**READING PASSAGE:**

.....

4. Effects of the Method for Detecting a New Developer
Cartridge
With the laser printer 1 described above, the motor 59 drives the
sensor gear 70 to rotate exactly one-half a rotation from a
starting position to an ending position when the developer
cartridge 30 is mounted in the main casing 2. While the sensor gear
70 is driven, the contact protrusion 82 moves circumferentially and
passes the detection position of the actuator 91. The optical
sensor 92 detects the passage of the contact protrusion 82. The CPU
90 determines whether the developer cartridge 30 is new based on
whether the optical sensor 92 detected the contact protrusion 82.
Therefore, a laser printer 1 capable of determining whether the
developer cartridge 30 is new can be produced with reduced
manufacturing costs through a simple construction.
Further, since the contact pawl 95 of the actuator 91 allows
passage of the contact protrusion 82 while detecting this passage,
the laser printer 1 may be provided with a plurality of contact
protrusions 82 and may allow the plurality of contact protrusions
82 to pass the contact pawl 95. As a result, the CPU 90 can
determine whether the developer cartridge 30 is a new product and
can determine the maximum number of sheets to be printed with the
developer cartridge 30 when the developer cartridge 30 is a new
product based on whether the optical sensor 92 detects the
plurality of contact protrusions 82.

.....

**SOURCE DATA:**
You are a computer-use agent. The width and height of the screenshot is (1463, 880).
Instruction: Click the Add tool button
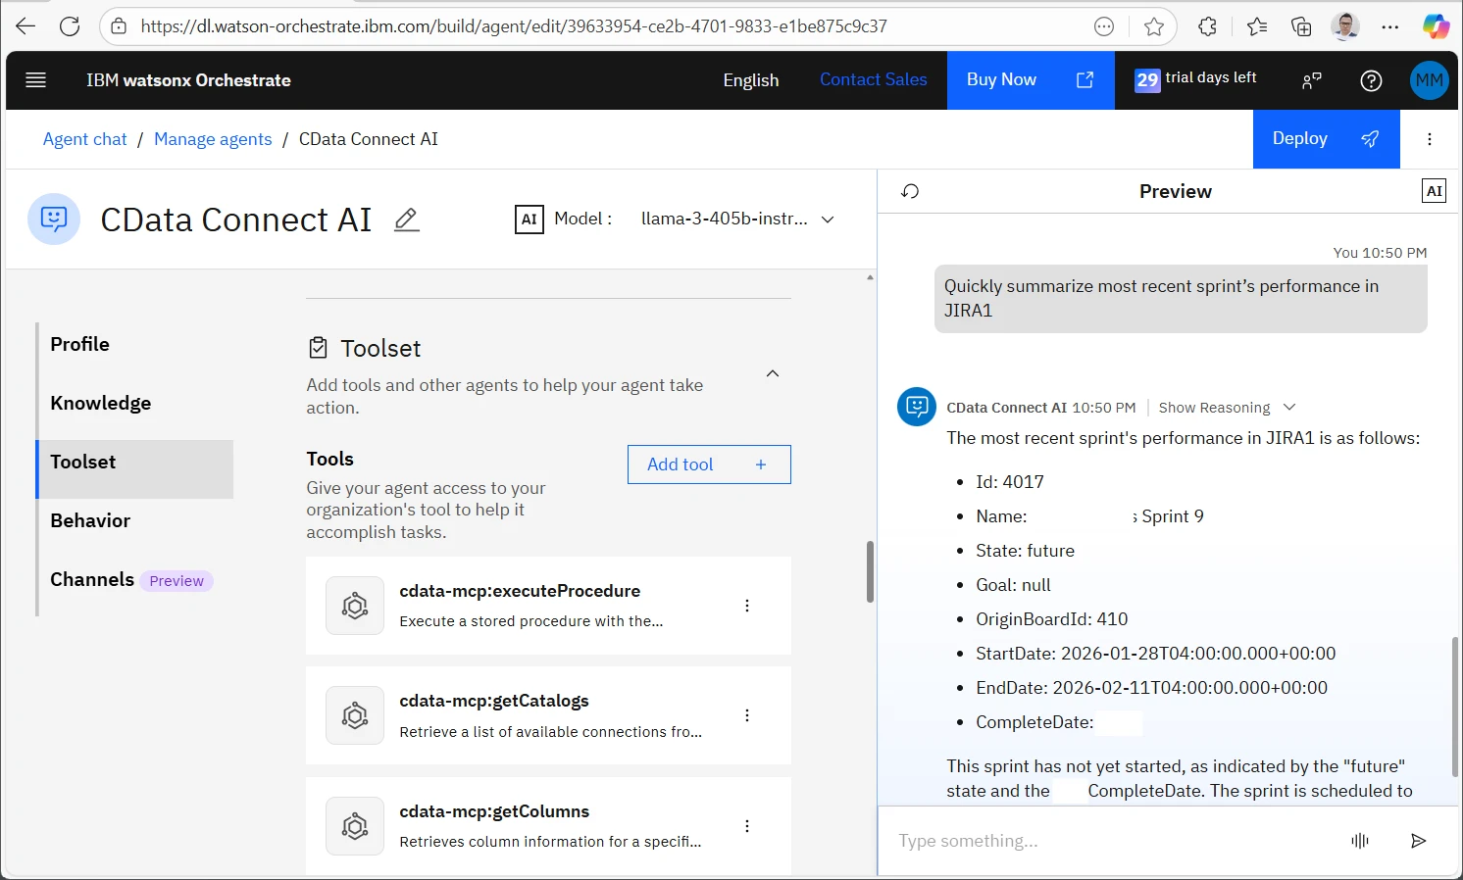click(708, 464)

.....

**WHAT THIS EXERCISE ASKS:**
1. In the text on detecting a new developer cartridge, substitute "drive gear" for "sensor gear" throughout the part starting with "4. Effects of" and going on through "a simple construction.".
2. Translate this sentence from the text on detecting a new developer cartridge into Spanish: "The optical sensor 92 detects the passage of the contact protrusion 82."
3. Extend the text on detecting a new developer cartridge with a few more sentences, picking up after its final one.
The listing isn't needed for any of this.

**TASK RESULTS:**
1.
4. Effects of the Method for Detecting a New Developer
Cartridge
With the laser printer 1 described above, the motor 59 drives the
drive gear 70 to rotate exactly one-half a rotation from a
starting position to an ending position when the developer
cartridge 30 is mounted in the main casing 2. While the drive gear
70 is driven, the contact protrusion 82 moves circumferentially and
passes the detection position of the actuator 91. The optical
sensor 92 detects the passage of the contact protrusion 82. The CPU
90 determines whether the developer cartridge 30 is new based on
whether the optical sensor 92 detected the contact protrusion 82.
Therefore, a laser printer 1 capable of determining whether the
developer cartridge 30 is new can be produced with reduced
manufacturing costs through a simple construction.

2. El sensor óptico 92 detecta el paso de la protuberancia de contacto 82.

3.
Moreover, since the contact protrusions 82 are disposed on the
sensor gear 70 so as to oppose a midpoint of the toothed part 80,
the toothed part 80 can be configured to reliably pass the
detection position by driving the sensor gear 70 a smaller amount
than when the contact protrusion 82 opposes an end part of the
toothed part 80.
Further, since the projecting part 84 of the contact protrusion 82
moves circumferentially in the same direction at which the
projecting part 84 contacts the contact pawl 95 of the actuator 91,
that is, the projecting part 84 moves while pushing the contact
protrusion 82, the projecting part 84 can simply continue moving in
the same direction after contacting the contact pawl 95.
Accordingly, the laser printer 1 having this construction ensures
reliably contact between the projecting part 84 and contact pawl
95.
In the laser printer 1 described above, the projecting part 84
contacts the insertion part 94 when the developer cartridge 30 is
first mounted in the main casing 2. Hence, the projecting part 84
can be placed in contact with the contact pawl 95 even before the
motor 59 executes the idle rotation operation. Hence, when the
optical sensor 92 detects this contact, the CPU 90 can determine
that the developer cartridge 30 is new without the motor 59 driving
the sensor gear 70 to rotate.
Further, since the sensor gear 70 is configured of a toothless gear
having the toothed part 80 and the toothless part 81, a driving
force is transferred from the motor 59 to rotate the sensor gear 70
when the toothed part 80 opposes the agitator drive gear 69 and is
not transferred to rotate the sensor gear 70 when the toothless
part 81 opposes the agitator drive gear 69, thereby halting
rotation of the sensor gear 70 at this time. Hence, the sensor gear
70 can reliably be driven a prescribed drive amount from the
beginning of rotation to the end of rotation.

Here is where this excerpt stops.